Notizie positive per Tenaris (-1,1% a 12,39 euro) che però perde terreno a causa dello stacco del dividendo da 0,28 dollari per azione, pari a 0,25 euro per azione: venerdì scorso gli USA hanno rimosso i dazi sulle importazioni di acciaio e alluminio da Messico e Canada (pari al 25 e 10 per cento rispettivamente). Tenaris è attiva in Messico (è anche quotata alla borsa di Città del Messico) con tre siti produttivi e il Nord America è il suo principale mercato, con quasi il 50% dei ricavi. La rimozione dei dazi sulle esportazioni verso gli USA avrà effetti positivi sui margini reddituali del gruppo italo-argentino.

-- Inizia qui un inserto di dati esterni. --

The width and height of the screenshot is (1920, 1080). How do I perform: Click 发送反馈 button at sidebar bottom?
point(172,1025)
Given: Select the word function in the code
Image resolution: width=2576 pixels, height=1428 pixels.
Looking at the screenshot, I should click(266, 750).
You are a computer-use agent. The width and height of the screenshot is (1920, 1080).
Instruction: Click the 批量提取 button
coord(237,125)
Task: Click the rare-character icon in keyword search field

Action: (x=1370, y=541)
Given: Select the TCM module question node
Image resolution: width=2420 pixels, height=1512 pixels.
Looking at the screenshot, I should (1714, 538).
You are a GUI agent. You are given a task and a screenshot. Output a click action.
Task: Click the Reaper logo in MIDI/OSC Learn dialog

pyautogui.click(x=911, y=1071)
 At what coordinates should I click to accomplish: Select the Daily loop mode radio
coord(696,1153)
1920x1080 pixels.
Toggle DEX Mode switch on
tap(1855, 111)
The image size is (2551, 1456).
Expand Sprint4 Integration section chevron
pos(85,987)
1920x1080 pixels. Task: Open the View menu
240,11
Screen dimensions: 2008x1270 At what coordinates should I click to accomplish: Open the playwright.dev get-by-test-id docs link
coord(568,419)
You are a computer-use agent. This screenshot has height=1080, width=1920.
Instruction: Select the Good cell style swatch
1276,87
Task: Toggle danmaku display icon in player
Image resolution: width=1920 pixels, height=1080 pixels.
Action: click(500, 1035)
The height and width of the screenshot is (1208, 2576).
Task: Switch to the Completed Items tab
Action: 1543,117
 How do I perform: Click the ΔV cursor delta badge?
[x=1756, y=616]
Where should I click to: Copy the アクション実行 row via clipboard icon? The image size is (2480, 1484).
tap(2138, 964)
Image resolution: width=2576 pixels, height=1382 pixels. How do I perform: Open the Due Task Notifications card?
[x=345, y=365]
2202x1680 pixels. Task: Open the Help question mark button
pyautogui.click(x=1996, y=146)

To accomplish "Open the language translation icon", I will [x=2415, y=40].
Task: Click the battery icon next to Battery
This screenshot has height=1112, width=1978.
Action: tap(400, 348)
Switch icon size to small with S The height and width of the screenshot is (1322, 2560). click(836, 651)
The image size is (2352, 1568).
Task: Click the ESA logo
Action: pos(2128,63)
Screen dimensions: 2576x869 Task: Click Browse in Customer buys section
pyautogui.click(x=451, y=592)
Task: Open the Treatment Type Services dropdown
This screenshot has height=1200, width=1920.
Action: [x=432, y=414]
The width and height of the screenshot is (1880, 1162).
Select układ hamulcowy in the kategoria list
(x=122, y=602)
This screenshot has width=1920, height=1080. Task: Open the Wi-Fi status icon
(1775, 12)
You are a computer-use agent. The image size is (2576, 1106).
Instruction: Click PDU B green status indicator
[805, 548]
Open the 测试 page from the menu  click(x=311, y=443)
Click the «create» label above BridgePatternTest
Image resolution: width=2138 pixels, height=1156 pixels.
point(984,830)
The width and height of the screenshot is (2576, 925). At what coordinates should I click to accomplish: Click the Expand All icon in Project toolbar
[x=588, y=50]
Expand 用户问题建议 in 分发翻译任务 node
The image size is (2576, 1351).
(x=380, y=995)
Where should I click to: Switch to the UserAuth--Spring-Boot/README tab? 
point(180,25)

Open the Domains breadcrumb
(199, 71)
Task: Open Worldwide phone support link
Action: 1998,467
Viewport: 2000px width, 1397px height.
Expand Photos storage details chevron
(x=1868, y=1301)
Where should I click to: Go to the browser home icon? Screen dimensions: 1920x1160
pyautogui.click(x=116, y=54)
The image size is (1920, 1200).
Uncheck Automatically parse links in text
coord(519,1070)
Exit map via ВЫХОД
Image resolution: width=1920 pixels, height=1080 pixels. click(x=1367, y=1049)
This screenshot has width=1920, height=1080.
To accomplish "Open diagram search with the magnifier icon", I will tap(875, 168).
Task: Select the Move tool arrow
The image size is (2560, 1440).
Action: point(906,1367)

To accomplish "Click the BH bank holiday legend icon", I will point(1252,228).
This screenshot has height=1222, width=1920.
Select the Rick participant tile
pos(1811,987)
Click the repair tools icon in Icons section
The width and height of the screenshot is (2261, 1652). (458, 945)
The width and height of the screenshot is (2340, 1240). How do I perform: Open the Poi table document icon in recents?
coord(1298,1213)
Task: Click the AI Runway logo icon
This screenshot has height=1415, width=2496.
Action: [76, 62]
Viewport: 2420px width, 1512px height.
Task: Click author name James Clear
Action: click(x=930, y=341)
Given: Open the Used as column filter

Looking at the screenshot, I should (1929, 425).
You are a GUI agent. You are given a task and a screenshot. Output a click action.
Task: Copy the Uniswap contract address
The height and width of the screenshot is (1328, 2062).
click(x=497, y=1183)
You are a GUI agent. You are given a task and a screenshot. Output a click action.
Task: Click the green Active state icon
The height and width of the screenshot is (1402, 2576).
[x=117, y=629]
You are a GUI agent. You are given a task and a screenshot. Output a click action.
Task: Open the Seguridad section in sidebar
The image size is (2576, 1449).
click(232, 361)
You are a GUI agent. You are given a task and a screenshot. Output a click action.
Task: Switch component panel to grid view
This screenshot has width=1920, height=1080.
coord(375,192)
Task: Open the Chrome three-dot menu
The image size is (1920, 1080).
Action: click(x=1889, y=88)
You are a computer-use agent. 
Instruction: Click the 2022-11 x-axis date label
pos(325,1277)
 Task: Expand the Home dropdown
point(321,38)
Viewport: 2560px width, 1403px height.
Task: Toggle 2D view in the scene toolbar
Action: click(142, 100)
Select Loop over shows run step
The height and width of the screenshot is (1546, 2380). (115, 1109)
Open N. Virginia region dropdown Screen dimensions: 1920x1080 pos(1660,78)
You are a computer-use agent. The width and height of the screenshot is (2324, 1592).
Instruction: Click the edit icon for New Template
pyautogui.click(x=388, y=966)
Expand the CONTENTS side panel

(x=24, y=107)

L'analisi del grafico di Tenaris evidenzia il rally partito a fine dicembre da 9,0620 euro e la correzione vista a cavallo di aprile e maggio. Il titolo nelle ultime sedute ha recuperato terreno e in caso di conferme oltre 12,30 avrebbe la possibilità di riavvicinarsi al massimo a 13,54 del 23 aprile: l'eventuale superamento di questo ultimo livello decreterebbe la riattivazione del rally verso 15,20/15,30, resistenze tra agosto e ottobre 2018. Segnali ribassisti alla violazione di 11,30, prologo all'inversione della tendenza rialzista di medio periodo (conferme sotto 10,70).